• Exercise
To complete the exercise, repeat every record exactly as it stands.

===== Available data =====

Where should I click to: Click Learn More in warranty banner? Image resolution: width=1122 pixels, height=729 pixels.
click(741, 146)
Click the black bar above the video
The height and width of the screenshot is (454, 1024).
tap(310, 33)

=====

• Answer space
Where should I click to: Click Learn More in warranty banner? Image resolution: width=1122 pixels, height=729 pixels.
click(741, 146)
Click the black bar above the video
The height and width of the screenshot is (454, 1024).
tap(310, 33)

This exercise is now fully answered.